A última moda é a “educação climática”

O ministro da Educação defendeu esta terça-feira a importância da educação climática nas escolas, sublinhando que os alunos são capazes de estimular as famílias e comunidades a aderir ao movimento de uma vida mais sustentável.

Durante um encontro promovido pela Comissão Europeia que reuniu alunos, professores e decisores políticos, o ministro português Tiago Brandão Rodrigues foi questionado sobre a “sua educação de sonho para iniciativas climáticas no futuro“.

“Uma educação de sonho para o clima é aquela que coloca os alunos no centro da mudança nas nossas sociedades”, disse, durante o encontro online “Educação pelo clima”.
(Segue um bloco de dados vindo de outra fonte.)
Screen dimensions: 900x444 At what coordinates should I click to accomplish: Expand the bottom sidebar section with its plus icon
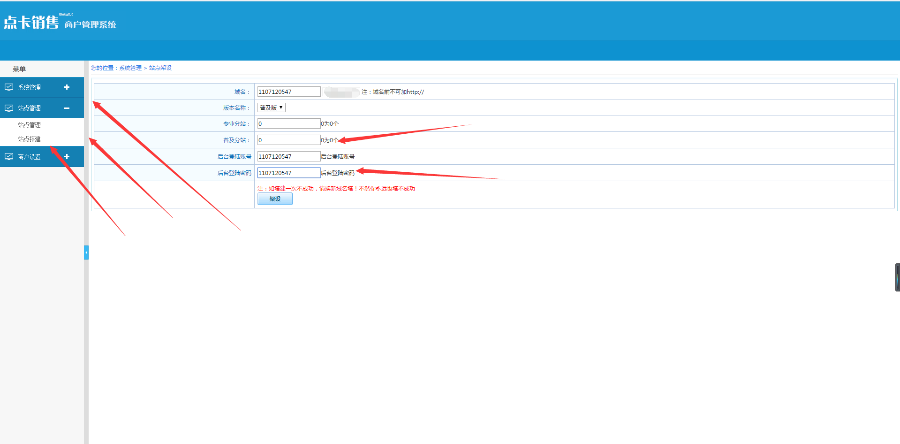pyautogui.click(x=67, y=156)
Para Tiago Brandão Rodrigues a aposta deve passar por uma educação climática que forme os jovens “a serem os catalisadores dessa mudança, estimulando as suas famílias, as redes fechadas e as comunidades a aderirem ao movimento de uma vida mais sustentável”.
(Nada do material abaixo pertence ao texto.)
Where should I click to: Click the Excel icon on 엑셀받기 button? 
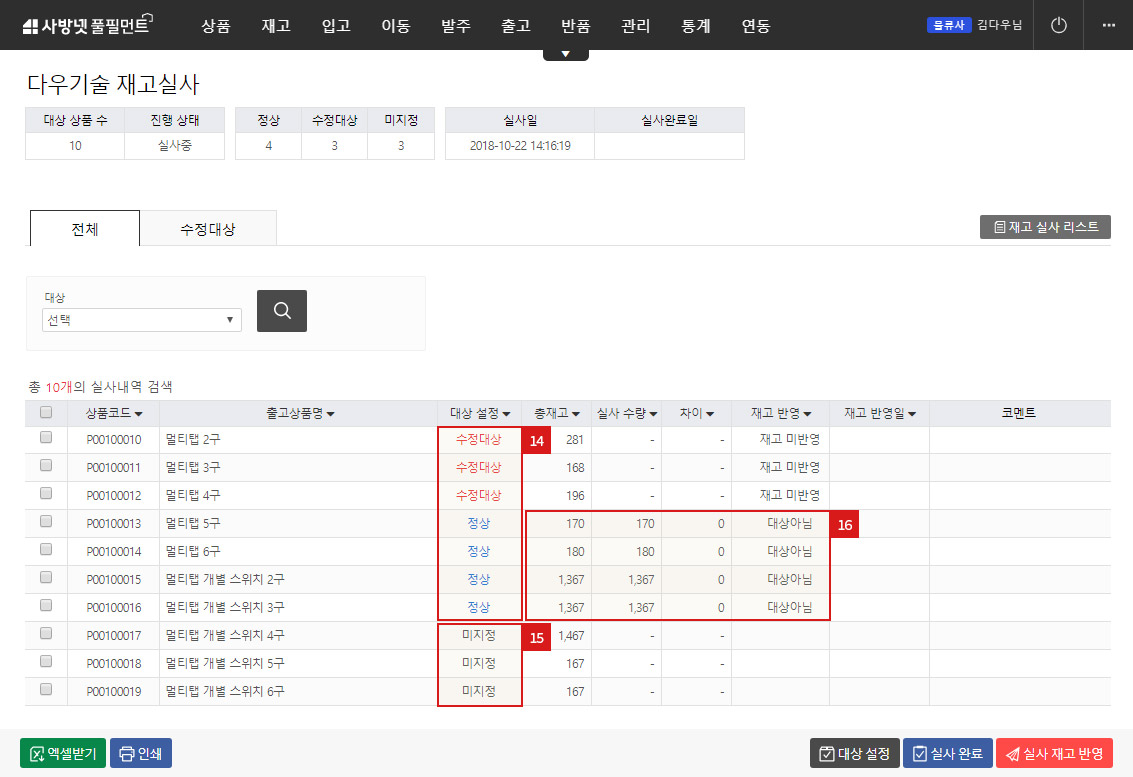point(37,753)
Como deveria ser mais do que evidente para um doutorado em Bioquímica, não é a “educação climática” nas escolas, o que quer que isso seja, que vai solucionar o complexo problema das alterações climáticas decorrentes da actividade humana, cada vez mais evidentes, severas e irreversíveis. Este ME evoca o pensamento crítico, mas os seus responsáveis rejeitam-no todos os dias, na forma acrítica e reverente como papagueiam a agenda educativa dos poderes globalizados.
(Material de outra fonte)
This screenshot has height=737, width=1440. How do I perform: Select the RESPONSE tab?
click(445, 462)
A emergência climática dos nossos dias não se reverte com gestos simbólicos, mas irrelevantes face à dimensão dos problemas e do impacto ambiental da actividade humana. Não pode sequer ser compreendida fora do contexto económico, social e político das revoluções industriais, da explosão demográfica, do capitalismo globalizado e neoliberal que continua a subjugar a economia mundial em pleno século XXI.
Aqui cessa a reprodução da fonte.